[TASK DIRECTIONS]:
Find the string "Save" in the data, and copy out each line that has it.

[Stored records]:
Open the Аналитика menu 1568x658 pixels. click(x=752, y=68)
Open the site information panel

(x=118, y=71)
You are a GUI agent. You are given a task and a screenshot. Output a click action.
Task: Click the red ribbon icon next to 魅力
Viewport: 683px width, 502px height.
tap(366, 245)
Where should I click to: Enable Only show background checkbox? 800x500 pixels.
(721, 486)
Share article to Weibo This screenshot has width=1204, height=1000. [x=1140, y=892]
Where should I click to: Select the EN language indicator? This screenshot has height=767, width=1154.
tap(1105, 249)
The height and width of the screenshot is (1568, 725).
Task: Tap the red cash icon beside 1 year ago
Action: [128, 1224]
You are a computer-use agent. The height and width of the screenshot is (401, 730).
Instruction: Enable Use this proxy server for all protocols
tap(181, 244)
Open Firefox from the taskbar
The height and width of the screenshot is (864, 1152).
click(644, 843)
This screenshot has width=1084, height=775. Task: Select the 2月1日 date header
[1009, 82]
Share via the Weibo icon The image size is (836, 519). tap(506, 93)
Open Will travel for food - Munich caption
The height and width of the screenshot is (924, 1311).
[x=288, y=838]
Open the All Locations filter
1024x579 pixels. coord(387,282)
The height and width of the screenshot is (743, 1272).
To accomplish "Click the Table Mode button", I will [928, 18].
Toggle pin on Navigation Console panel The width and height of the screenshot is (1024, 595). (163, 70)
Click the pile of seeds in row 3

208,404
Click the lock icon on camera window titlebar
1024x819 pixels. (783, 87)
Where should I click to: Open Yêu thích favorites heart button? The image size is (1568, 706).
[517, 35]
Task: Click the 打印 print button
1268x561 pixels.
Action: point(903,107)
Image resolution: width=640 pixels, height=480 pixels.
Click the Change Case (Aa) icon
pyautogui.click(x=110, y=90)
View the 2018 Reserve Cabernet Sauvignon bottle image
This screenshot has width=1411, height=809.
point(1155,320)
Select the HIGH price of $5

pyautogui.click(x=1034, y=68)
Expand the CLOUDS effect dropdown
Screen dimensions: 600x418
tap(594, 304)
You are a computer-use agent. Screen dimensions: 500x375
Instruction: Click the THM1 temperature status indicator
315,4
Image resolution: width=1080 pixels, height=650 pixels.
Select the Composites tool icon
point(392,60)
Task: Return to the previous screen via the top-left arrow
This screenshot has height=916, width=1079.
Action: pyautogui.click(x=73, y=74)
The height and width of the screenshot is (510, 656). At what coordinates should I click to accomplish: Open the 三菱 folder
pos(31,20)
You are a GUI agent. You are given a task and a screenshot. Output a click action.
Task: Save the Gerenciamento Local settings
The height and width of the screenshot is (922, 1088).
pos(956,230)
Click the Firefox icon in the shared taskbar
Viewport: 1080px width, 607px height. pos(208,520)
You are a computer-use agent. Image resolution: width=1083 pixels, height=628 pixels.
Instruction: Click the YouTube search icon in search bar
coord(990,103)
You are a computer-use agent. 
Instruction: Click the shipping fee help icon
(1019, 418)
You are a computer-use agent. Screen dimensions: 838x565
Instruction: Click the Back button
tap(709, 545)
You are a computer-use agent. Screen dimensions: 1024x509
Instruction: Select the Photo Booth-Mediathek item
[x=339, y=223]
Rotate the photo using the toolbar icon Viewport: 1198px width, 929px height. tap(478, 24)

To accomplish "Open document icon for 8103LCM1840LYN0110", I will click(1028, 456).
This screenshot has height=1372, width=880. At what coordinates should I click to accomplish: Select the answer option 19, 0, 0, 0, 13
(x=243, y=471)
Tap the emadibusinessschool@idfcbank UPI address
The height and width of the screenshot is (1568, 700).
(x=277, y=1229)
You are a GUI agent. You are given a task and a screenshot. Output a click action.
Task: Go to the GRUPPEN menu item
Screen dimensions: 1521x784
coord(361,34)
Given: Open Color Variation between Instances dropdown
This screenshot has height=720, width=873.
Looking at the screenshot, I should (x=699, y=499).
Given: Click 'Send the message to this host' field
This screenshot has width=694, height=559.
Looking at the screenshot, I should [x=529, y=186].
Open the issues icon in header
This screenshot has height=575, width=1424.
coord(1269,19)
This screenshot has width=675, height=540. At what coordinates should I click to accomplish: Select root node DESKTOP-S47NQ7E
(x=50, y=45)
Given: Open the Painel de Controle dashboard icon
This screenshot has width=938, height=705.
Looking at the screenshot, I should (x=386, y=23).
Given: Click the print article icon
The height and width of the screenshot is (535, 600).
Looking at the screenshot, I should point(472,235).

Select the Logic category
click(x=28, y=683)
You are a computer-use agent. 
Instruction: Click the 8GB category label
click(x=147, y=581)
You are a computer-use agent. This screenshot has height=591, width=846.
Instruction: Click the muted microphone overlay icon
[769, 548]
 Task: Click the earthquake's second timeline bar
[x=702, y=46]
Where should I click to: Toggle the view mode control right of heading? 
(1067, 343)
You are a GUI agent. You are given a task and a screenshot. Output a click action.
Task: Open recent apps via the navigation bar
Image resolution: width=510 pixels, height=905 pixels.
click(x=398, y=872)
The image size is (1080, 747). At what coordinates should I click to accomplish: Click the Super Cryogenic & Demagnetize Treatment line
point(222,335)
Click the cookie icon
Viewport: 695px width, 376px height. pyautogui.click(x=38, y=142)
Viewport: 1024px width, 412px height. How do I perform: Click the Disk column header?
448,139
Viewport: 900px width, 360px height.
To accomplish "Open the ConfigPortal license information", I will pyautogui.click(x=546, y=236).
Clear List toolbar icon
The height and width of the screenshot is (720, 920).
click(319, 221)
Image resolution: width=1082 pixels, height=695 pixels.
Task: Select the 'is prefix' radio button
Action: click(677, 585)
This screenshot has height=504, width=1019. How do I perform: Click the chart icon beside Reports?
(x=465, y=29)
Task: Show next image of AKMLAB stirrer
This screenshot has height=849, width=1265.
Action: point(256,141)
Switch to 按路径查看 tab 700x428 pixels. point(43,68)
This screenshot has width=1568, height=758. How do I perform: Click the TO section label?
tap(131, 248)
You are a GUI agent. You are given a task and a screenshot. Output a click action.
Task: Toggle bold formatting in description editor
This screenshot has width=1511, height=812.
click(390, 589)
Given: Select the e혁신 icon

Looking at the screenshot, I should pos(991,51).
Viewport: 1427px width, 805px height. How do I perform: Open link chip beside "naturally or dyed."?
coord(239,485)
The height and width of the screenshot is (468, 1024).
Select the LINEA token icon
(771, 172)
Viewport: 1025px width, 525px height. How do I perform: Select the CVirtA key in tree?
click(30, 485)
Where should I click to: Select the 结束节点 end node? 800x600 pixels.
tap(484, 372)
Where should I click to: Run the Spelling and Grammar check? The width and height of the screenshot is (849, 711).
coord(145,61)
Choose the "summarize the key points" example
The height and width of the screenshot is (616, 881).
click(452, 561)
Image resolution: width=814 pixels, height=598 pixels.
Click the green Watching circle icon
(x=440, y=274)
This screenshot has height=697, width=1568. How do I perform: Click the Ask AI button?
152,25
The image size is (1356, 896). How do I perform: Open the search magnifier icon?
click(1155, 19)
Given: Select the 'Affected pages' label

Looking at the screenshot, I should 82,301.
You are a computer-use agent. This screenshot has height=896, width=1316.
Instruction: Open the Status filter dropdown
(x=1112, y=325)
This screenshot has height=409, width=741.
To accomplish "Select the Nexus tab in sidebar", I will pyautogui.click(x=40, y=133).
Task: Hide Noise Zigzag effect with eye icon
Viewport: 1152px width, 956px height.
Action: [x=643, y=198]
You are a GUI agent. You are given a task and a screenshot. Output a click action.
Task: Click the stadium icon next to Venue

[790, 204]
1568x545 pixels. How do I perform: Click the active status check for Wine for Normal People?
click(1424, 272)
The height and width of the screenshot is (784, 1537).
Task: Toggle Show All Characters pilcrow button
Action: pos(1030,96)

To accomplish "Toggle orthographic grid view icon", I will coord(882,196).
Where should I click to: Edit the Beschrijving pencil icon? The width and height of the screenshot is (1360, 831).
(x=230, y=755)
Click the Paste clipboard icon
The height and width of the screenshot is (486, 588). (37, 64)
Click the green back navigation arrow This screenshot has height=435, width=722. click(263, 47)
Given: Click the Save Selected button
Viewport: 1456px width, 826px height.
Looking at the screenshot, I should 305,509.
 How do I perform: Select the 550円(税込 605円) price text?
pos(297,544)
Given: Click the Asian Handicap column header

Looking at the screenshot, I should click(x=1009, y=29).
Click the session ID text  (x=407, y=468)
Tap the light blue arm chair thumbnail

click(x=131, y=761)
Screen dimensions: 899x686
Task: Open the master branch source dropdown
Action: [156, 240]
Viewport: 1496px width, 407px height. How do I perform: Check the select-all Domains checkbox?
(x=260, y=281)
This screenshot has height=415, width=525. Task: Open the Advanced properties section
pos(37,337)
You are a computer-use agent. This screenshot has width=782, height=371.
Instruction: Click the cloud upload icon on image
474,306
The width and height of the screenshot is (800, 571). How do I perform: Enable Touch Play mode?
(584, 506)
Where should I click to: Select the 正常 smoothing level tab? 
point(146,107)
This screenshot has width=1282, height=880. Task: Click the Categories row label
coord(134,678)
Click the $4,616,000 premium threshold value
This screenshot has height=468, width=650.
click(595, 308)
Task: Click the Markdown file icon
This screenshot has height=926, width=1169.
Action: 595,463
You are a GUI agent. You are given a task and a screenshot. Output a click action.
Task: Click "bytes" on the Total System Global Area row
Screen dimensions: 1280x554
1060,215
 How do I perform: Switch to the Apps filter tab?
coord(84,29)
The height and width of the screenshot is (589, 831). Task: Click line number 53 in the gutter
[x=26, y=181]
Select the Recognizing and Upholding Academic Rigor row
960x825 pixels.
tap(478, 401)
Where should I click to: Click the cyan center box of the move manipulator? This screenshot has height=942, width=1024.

[RESULT BELOW]:
Task: Save the Gerenciamento Local settings
Given: Click the Save Selected button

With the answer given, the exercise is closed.